With default parameters, 25% of the total 50 nodes (see num-supernodes in pyproject.toml) will be sampled for fit and 50% for an evaluate round. By default ClientApp objects will run on CPU.

[!TIP] To run your ClientApps on GPU or to adjust the degree or parallelism of your simulation, edit the [tool.flwr.federations.local-simulation] section in the pyproject.toml. Check the Simulation Engine documentation to learn more about Flower simulations and how to optimize them.

flwr run .

# To disable W&B
flwr run . --run-config use-wandb=false

[!WARNING] By default TensorFlow processes that use GPU will try to pre-allocate the entire available VRAM. This is undesirable for simulations where we want the GPU to be shared among several ClientApp instances. Enable the GPU memory growth by setting the TF_FORCE_GPU_ALLOW_GROWTH environment variable to ensure processes only make use of the VRAM they need.

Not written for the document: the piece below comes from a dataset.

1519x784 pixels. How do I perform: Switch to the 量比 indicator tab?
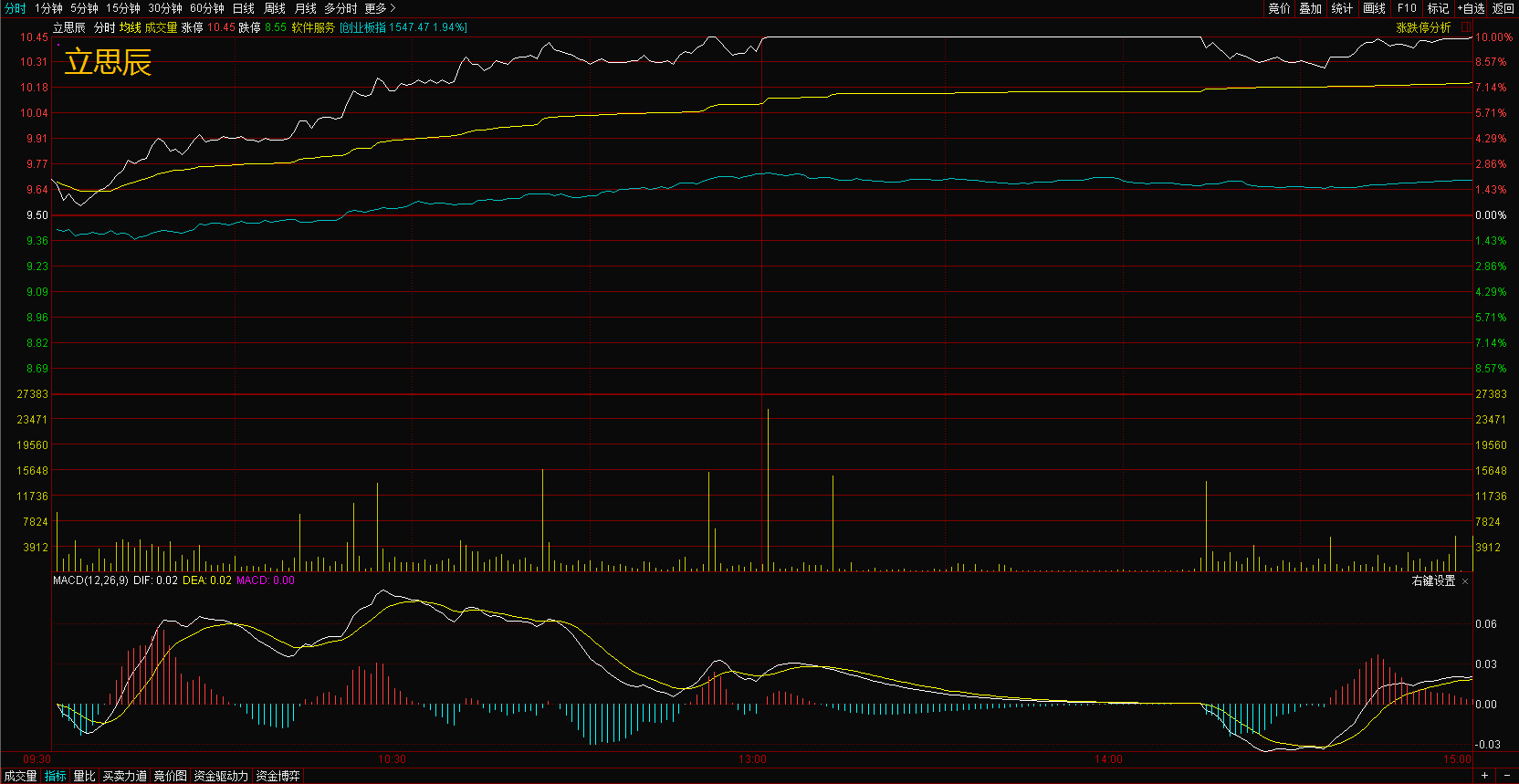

You can run the app using another federation (see pyproject.toml). For example, if you have a GPU available, select the local-sim-gpu federation:

export TF_FORCE_GPU_ALLOW_GROWTH="true"
flwr run . local-sim-gpu

You can also override some of the settings for your ClientApp and ServerApp defined in pyproject.toml. For example:

flwr run . --run-config "num-server-rounds=10 fraction-fit=0.5"

Run with the Deployment Engine¶

Follow this how-to guide to run the same app in this example but with Flower’s Deployment Engine. After that, you might be intersted in setting up secure TLS-enabled communications and SuperNode authentication in your federation.

If you are already familiar with how the Deployment Engine works, you may want to learn how to run it using Docker. Check out the Flower with Docker documentation.